In my opinion, the most catastrophic impact of the Kabila-père era on armed group dynamics is the fact that he used these groups extensively as proxies, supplying them with arms and sometimes half-incorporating them in the FAC (like parts of ALiR). This quasi-official endorsement continued secretly into the transitional era, in part because of the clientage links that had been created between Kinshasa and various armed group commanders and, which were not so easy to break. This proxy policy increased the strategic importance of armed groups and gave them incentives to continue to proliferate.

Finally, I can only encourage people to do more research on armed groups and the military in the DRC. I personally focus on the interaction between the FARDC and civilians (at the core of which is a process that I call ‘the dialectics of (privatized) protection and predation’, but there are so many elements left that merit academic attention.

Rich said...

Judith –

I completely agree with you when you say there has been some continuity from the FAZ and I think I did mention the EFO Kananga 24th promotion as an example of how some FAZ expertise and loyalty were competed for by L D Kabila and J Kabarebe.

As for the destruction of the FAZ by Mobutu, this is true but there were still some units that were in fairly good shape and could be operationalized within hours both during AFDL insurgency and after AFDL got to Kinshasa. Here I can refer to the 31st Bgd Para of CETA the Commando division Kasangani Rive/gauche, troops found in Kimbembe barack near Lubumbashi airport and many other similar units across the country. Instead these good units were simply disbanded although some of its commanders were directly assigned to fulfil other functions.

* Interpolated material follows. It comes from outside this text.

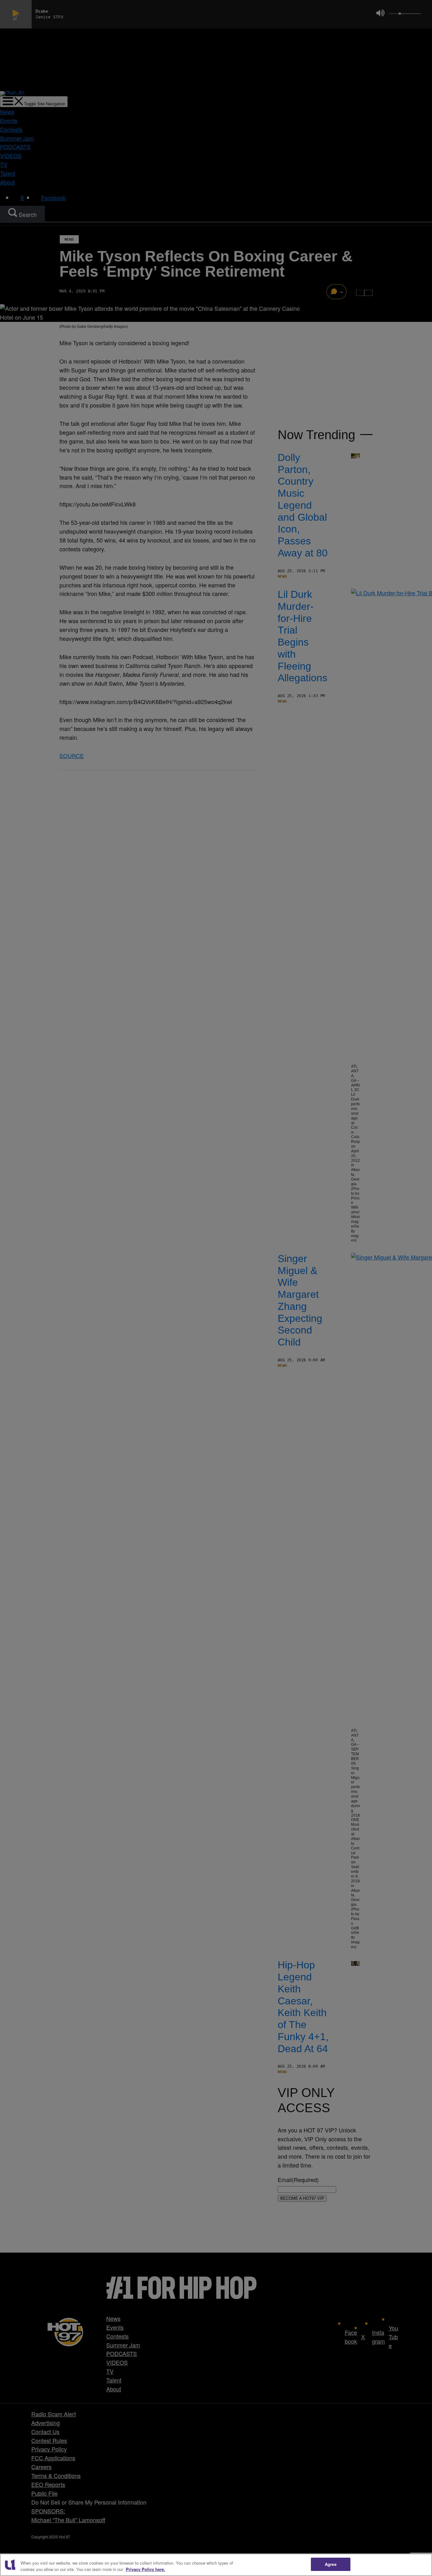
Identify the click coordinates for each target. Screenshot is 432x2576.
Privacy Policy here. (145, 2569)
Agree (330, 2564)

The slight problem I have in accepting this idea of FAZ continuity completely is due to the fact that although some middle cadres were allowed to function they were very timid at the start since they were often overshadowed and sometimes bullied by either AFDL's officers (rwandan) or other officers (some of them with no military background of any shape) who came with AFDL and were already enjoying some form of esteem from the boss (L D Kabila).

True not all FAZ ended up to Kitona but officers that were reused could not function at full potential when this was crucial; especially the period when L D Kabila was falling out with ex allies. This was in part due to what I said earlier, being overshadowed by AFDL allies but most importantly by what you described as L D Kabila’s neopatrimonial orders.

You are right in pointing to the fact that L D Kabila used armed groups as proxies but I would argue that this is because he was left with no options if he wanted to prevent his enemies military might to overthrow him! At that time L D Kabila did not have an adequate and reliable army that could be operationalized effectively against, for instance, a very disciplined and professional Rwandan army. Yes there could be a problem of trust but most importantly, a considerable number of ex FAZ who ended up in re-education centres were demoralised, they developed hatred against L D Kabila. At the same time, it became increasingly difficult to even reform units that existed under FAZ since individual members were scattered across the country, some in re-education centres, some in the new army, some close to the Rwandan allies some close to L D Kabila’s regime, some in exile etc… on top of calling upon the SADEC's help, the other option was to use anything or anyone who is willing to fight Kagame and museveni. In other words, disbanding the FAZ the way he did left him with no option when he fell out with his allies.

It is true more academic insights are needed to shed light on the Congolese military and the management of security in a country where everything is very urgent.

In the mean time I will try to comment on policing in Kinshasa when I get some more time to spare.